Each finding in the list also includes a Finding ID. In addition to using the diagonal arrow in Actions, you can select the ID to open the Finding details pane. An example of Finding details is shown in the following image.
Viewing surrounding documents
The Finding details pane contains specific information about the finding, including the document that generated the finding. To investigate the series of events that led to the finding or followed the finding, you can select View surrounding documents to open the document in the Discover panel and view other documents preceding or following it.
- Open Finding details by selecting the Finding ID in the Findings list.
In the Documents section, select View surrounding documents. If an index pattern already exists for the document, the Discover panel opens and displays the document. If an index pattern does not exist, the Create index pattern to view documents window opens and prompts you to create an index pattern, as shown in the following image.
- In the Create index pattern to view documents window, the index pattern name is automatically populated. Enter the appropriate time field from the log index used to determine the timing for log events. For information on mapping log fields to detector fields, see Step 2. Create field mappings. Choose Create index pattern. The Create index pattern to view documents confirmation window opens.
Select View surrounding documents in the confirmation window. The Discover panel opens, as shown in the following image.

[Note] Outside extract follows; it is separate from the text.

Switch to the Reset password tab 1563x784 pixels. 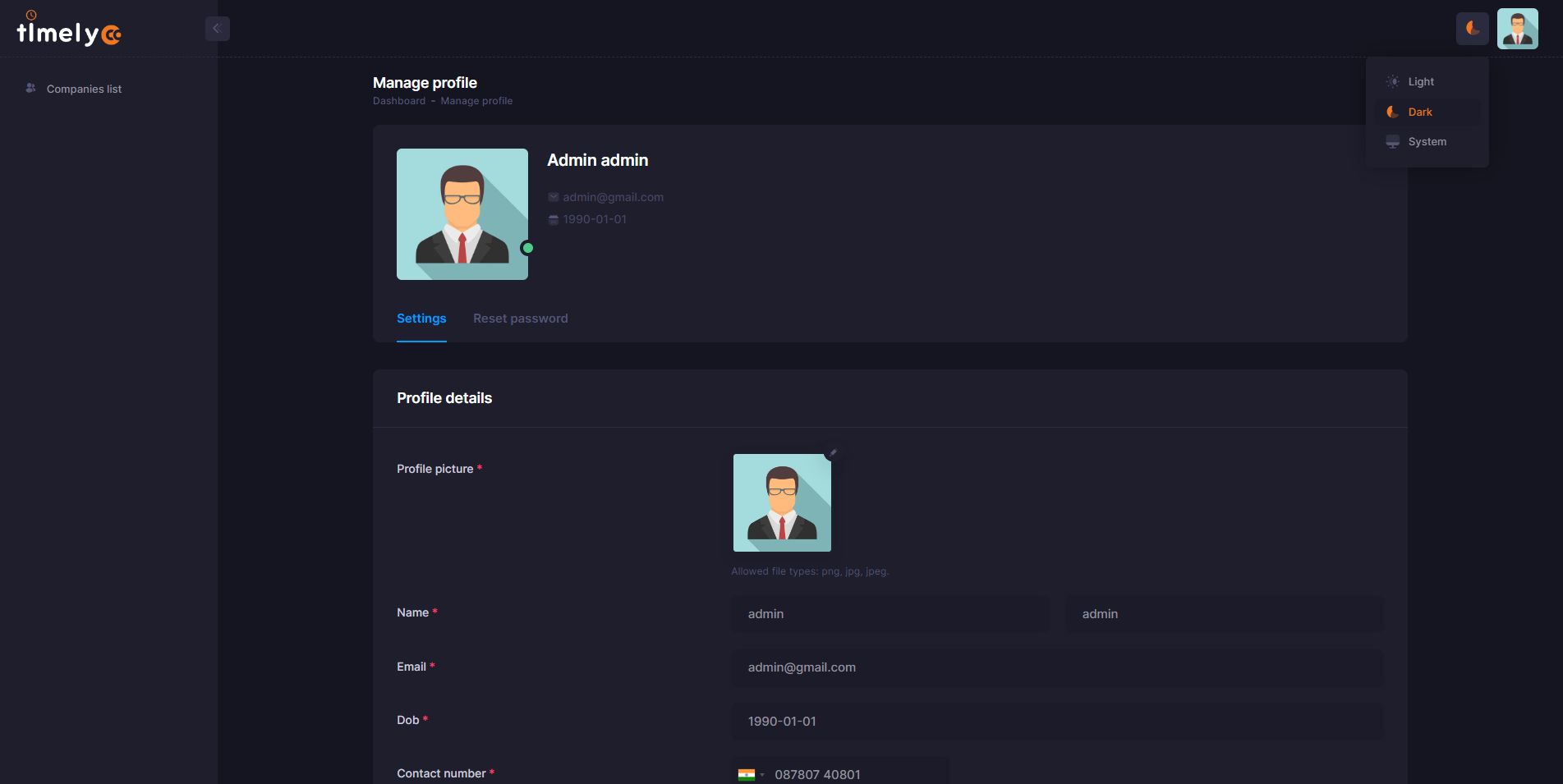520,319
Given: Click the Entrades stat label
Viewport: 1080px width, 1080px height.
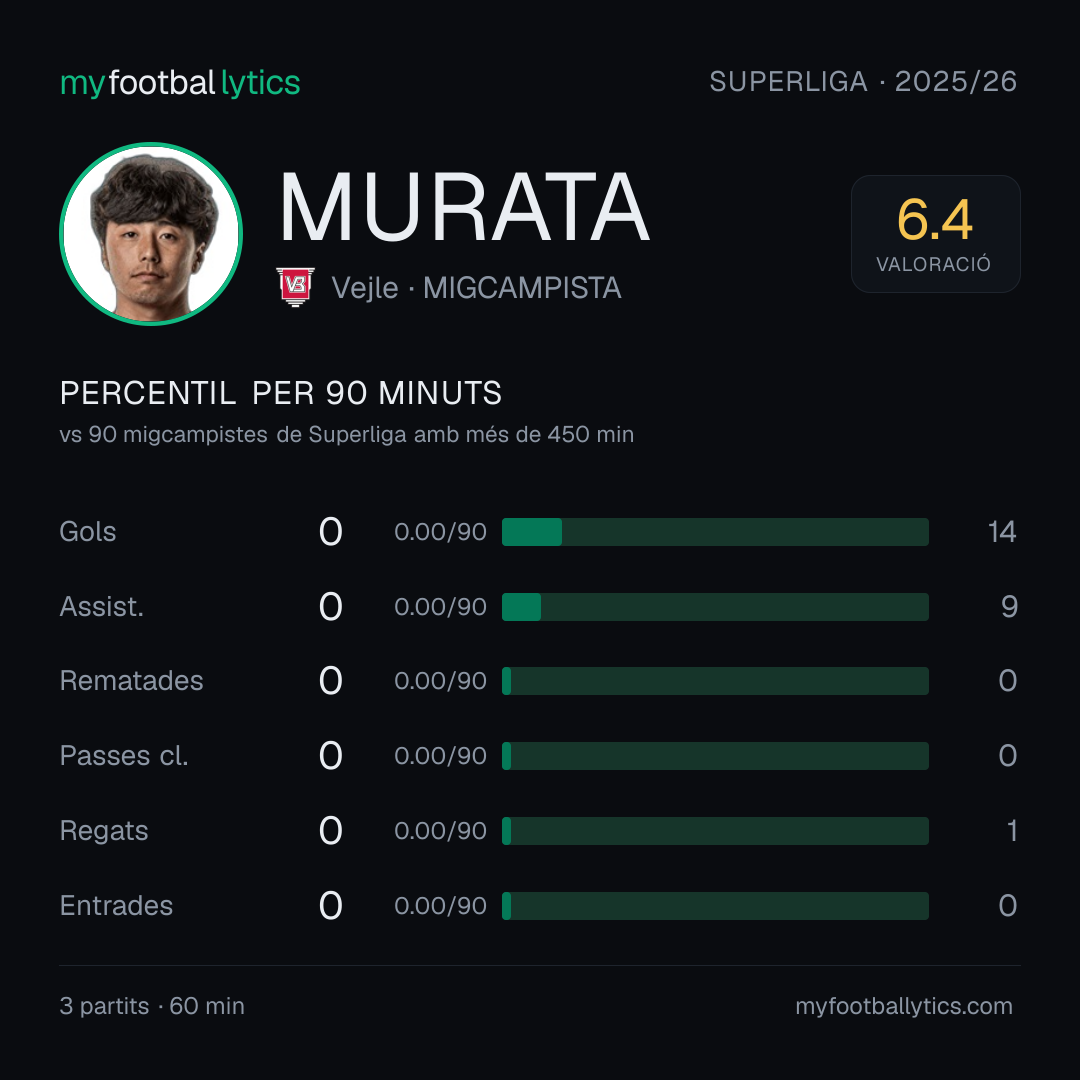Looking at the screenshot, I should click(116, 906).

The Discover panel displays the document that generated the finding with a highlighted background. Other documents that came either before or after the event are also displayed.
For details about working with Discover in OpenSearch Dashboards, see Exploring data.

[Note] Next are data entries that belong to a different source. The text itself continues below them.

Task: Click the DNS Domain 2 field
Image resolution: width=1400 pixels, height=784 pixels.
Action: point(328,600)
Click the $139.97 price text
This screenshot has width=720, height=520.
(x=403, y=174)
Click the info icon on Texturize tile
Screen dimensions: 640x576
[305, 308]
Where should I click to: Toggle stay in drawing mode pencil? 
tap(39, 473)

Viewing correlated findings
Correlations between findings are generated by the correlation engine, which is an experimental feature released in OpenSearch 2.7. Therefore, we do not recommend using the feature in a production environment at this time. For updates on the progress of the correlation engine, see Security Analytics Correlation Engine on GitHub. To share ideas and provide feedback, join the Security Analytics forum.
To see how the finding is correlated with other findings, select the Correlations tab. Correlations are relationships between findings that express a particular threat scenario involving multiple log types. Information in the Correlated findings table shows the time at which a correlated finding was generated, a finding’s ID, the log type used to generate the finding, its threat severity, and the correlation score—a measure of its proximity to the reference finding—as shown in the following image.